In Fulton, fewer than 500 people have committed to working the election, Barron said. Normally, the state’s most populous county has more than 1,600 poll workers at 199 polling places.
Raffensperger said he's hearing concerns from county election officials, but he said he lacks the power under Georgia law to postpone the primary unless Gov. Brian Kemp declares another public health emergency that includes the election period. Kemp's current state of emergency expires Monday, and early voting is set to begin April 27.
A decision on whether to change the primary date may be growing near.
“Looking at the situation on the ground, then we’ll be able to make a determination at that time” if Kemp extends the public health emergency, Raffensperger said Monday. “We’re very mindful of what is happening throughout Georgia right now and the ability to have in-person voting.”

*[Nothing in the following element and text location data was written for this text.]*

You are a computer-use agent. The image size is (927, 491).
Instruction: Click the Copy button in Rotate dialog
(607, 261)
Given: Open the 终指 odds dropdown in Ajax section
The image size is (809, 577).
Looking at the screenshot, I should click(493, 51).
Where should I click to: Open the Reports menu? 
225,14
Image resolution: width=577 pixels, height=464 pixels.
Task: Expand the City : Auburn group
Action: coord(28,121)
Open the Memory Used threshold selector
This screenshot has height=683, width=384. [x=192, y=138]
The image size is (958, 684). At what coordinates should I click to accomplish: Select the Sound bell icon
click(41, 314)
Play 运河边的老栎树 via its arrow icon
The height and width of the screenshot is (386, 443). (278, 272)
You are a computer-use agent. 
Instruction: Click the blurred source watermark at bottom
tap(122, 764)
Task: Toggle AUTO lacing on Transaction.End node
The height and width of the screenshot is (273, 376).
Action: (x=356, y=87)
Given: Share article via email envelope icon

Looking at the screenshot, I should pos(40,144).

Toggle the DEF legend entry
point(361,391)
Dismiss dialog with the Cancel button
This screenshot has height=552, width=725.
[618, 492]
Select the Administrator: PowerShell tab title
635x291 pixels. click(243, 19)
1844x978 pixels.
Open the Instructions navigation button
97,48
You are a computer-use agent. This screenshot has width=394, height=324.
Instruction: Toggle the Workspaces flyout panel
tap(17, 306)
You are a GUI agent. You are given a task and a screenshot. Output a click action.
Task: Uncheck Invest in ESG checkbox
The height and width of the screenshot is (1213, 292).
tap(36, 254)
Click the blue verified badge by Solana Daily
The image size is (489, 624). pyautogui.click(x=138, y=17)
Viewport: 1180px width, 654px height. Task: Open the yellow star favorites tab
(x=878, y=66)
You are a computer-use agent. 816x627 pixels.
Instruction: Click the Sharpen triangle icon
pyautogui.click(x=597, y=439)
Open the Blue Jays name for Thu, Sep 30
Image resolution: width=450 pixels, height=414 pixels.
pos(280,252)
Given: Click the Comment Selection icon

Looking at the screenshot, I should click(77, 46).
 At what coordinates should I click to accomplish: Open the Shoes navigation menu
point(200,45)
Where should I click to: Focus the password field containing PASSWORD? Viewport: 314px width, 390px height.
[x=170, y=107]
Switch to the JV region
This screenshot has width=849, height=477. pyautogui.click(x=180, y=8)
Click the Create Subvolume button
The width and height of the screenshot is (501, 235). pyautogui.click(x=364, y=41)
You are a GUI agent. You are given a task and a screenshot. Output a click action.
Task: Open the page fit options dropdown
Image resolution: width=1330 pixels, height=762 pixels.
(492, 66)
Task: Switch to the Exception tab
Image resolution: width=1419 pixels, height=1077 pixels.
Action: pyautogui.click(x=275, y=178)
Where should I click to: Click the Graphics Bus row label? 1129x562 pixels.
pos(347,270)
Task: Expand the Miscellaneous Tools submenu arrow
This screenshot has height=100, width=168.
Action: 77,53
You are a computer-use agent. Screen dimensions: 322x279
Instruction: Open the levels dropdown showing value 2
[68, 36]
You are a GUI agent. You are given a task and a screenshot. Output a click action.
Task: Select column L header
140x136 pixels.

Deidre Holden, the elections supervisor for Paulding County west of Atlanta, said she has lost about one-third of her 325 poll workers.
“We’re in the planning of the war stage right now,” Holden said. “We’re so in need for people to fill these spots. We’ll pretty much pay anybody who’s willing to be a poll worker.”
Poll workers are often paid a flat rate for election day that varies in each county, with pay generally starting at $120 for more than 12 hours of work. Senior poll workers make more money.
Election managers say they'll try to recruit new hires in the coming weeks, possibly from people who have been laid off. The state processed nearly 134,000 applications for unemployment insurance last week, more than 10 times the average.
But hiring poll workers will likely be difficult, election officials said. Many are unwilling to risk exposure to the coronavirus.
In Cobb County, few poll workers have quit so far, but that could quickly change, Elections Director Janine Eveler said.
“Most people are saying they are willing to work, but they need to know what it looks like closer to the election. Everything can change day to day,” Eveler said. “As the coronavirus progresses in April and if we don’t see that curve start to flatten, I am sure many of the at-risk poll workers will end up dropping as we get closer to the election.”
Besides the loss of poll workers, churches and assisted living centers that usually serve as voting locations have shut their doors. Voters who usually cast their ballot at those precincts will be reassigned.
In Fulton, five assisted living centers and two churches are unwilling to serve as precincts. The county will also likely reduce its planned 21 early-voting sites.
DeKalb County election officials said they hope to keep their 11 early-voting locations, and the county is asking whether those locations are still available to host in-person early voting.
Each voting location is required to have at least three poll workers. With nearly 2,700 precincts in Georgia, that’s about 8,000 poll workers needed.
In Lowndes County, Elections Supervisory Deb Cox said she’s lost about 40% of her poll workers but still has enough to staff the county’s 11 precincts.
She has about 90 poll workers willing to work. Still, some of those precincts might be unavailable for the May election.
“Our commission chair just walked in and I asked if he wanted a job. He politely declined,” Cox said. “At this point, I’m not overly concerned. It’s something to consider.”
Some areas haven’t lost poll workers yet, including places like Chatham, Macon and Muscogee counties. Their elections directors said they haven’t been hit as hard by the coronavirus.
“It would be nice if everything is business as usual. We’d be fools to say it is,” said Russell Bridges, the elections supervisor for Chatham County, where just three of 700 poll workers have expressed concerns. “You plan the best you can for what you know you’ve got to do and hope for the best when you get there.”